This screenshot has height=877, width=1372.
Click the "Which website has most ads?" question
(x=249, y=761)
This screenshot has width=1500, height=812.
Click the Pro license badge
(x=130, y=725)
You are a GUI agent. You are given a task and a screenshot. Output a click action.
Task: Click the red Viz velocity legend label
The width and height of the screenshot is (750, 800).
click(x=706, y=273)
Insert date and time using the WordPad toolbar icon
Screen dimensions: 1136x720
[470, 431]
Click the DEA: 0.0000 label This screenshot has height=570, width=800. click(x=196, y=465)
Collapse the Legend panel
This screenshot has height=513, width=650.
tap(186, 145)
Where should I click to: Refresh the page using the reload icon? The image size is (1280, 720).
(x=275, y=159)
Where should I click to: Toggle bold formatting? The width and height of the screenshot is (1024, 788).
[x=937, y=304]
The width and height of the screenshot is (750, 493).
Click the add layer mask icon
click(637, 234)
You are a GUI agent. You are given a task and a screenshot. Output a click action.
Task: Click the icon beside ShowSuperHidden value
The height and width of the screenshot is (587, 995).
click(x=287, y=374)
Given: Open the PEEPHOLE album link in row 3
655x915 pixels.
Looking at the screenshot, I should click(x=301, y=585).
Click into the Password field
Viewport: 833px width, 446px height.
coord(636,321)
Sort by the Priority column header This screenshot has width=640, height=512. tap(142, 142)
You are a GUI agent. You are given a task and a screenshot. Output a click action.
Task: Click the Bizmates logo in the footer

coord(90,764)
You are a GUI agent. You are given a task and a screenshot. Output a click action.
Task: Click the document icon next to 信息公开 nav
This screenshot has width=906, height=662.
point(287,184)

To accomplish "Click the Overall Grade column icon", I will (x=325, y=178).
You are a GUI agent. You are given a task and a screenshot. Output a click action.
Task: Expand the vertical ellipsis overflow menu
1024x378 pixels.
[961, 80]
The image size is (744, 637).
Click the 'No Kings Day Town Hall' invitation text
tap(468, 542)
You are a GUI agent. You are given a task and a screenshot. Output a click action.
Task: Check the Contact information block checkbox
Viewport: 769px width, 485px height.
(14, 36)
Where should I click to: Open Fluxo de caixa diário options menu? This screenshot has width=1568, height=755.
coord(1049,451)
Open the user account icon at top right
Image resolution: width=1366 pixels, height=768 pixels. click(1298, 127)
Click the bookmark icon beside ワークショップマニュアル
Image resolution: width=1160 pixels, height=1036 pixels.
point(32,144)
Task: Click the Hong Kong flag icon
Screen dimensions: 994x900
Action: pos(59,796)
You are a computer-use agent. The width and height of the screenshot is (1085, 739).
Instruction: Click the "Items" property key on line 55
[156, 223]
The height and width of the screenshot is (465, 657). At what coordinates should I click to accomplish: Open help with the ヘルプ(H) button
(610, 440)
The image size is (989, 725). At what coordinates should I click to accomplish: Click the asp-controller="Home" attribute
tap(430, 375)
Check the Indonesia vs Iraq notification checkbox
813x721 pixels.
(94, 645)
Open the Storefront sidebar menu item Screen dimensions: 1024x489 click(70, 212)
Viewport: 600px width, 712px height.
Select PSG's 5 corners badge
=-=-=
- YOUR INSTRUCTIONS -
Every line above is to be transcribed exactly, with nothing dropped.

- REPLY -
This screenshot has height=877, width=1372.
Click the "Which website has most ads?" question
(x=249, y=761)
This screenshot has width=1500, height=812.
Click the Pro license badge
(x=130, y=725)
You are a GUI agent. You are given a task and a screenshot. Output a click action.
Task: Click the red Viz velocity legend label
The width and height of the screenshot is (750, 800).
click(x=706, y=273)
Insert date and time using the WordPad toolbar icon
Screen dimensions: 1136x720
[470, 431]
Click the DEA: 0.0000 label This screenshot has height=570, width=800. click(x=196, y=465)
Collapse the Legend panel
This screenshot has height=513, width=650.
tap(186, 145)
Where should I click to: Refresh the page using the reload icon? The image size is (1280, 720).
(x=275, y=159)
Where should I click to: Toggle bold formatting? The width and height of the screenshot is (1024, 788).
[x=937, y=304]
The width and height of the screenshot is (750, 493).
Click the add layer mask icon
click(637, 234)
You are a GUI agent. You are given a task and a screenshot. Output a click action.
Task: Click the icon beside ShowSuperHidden value
The height and width of the screenshot is (587, 995).
click(x=287, y=374)
Given: Open the PEEPHOLE album link in row 3
655x915 pixels.
Looking at the screenshot, I should click(x=301, y=585).
Click into the Password field
Viewport: 833px width, 446px height.
coord(636,321)
Sort by the Priority column header This screenshot has width=640, height=512. tap(142, 142)
You are a GUI agent. You are given a task and a screenshot. Output a click action.
Task: Click the Bizmates logo in the footer

coord(90,764)
You are a GUI agent. You are given a task and a screenshot. Output a click action.
Task: Click the document icon next to 信息公开 nav
This screenshot has width=906, height=662.
point(287,184)

To accomplish "Click the Overall Grade column icon", I will (x=325, y=178).
You are a GUI agent. You are given a task and a screenshot. Output a click action.
Task: Expand the vertical ellipsis overflow menu
1024x378 pixels.
[961, 80]
The image size is (744, 637).
Click the 'No Kings Day Town Hall' invitation text
tap(468, 542)
You are a GUI agent. You are given a task and a screenshot. Output a click action.
Task: Check the Contact information block checkbox
Viewport: 769px width, 485px height.
(14, 36)
Where should I click to: Open Fluxo de caixa diário options menu? This screenshot has width=1568, height=755.
coord(1049,451)
Open the user account icon at top right
Image resolution: width=1366 pixels, height=768 pixels. click(1298, 127)
Click the bookmark icon beside ワークショップマニュアル
Image resolution: width=1160 pixels, height=1036 pixels.
point(32,144)
Task: Click the Hong Kong flag icon
Screen dimensions: 994x900
Action: pos(59,796)
You are a computer-use agent. The width and height of the screenshot is (1085, 739).
Instruction: Click the "Items" property key on line 55
[156, 223]
The height and width of the screenshot is (465, 657). At what coordinates should I click to accomplish: Open help with the ヘルプ(H) button
(610, 440)
The image size is (989, 725). At what coordinates should I click to accomplish: Click the asp-controller="Home" attribute
tap(430, 375)
Check the Indonesia vs Iraq notification checkbox
813x721 pixels.
(94, 645)
Open the Storefront sidebar menu item Screen dimensions: 1024x489 click(70, 212)
Viewport: 600px width, 712px height.
Select PSG's 5 corners badge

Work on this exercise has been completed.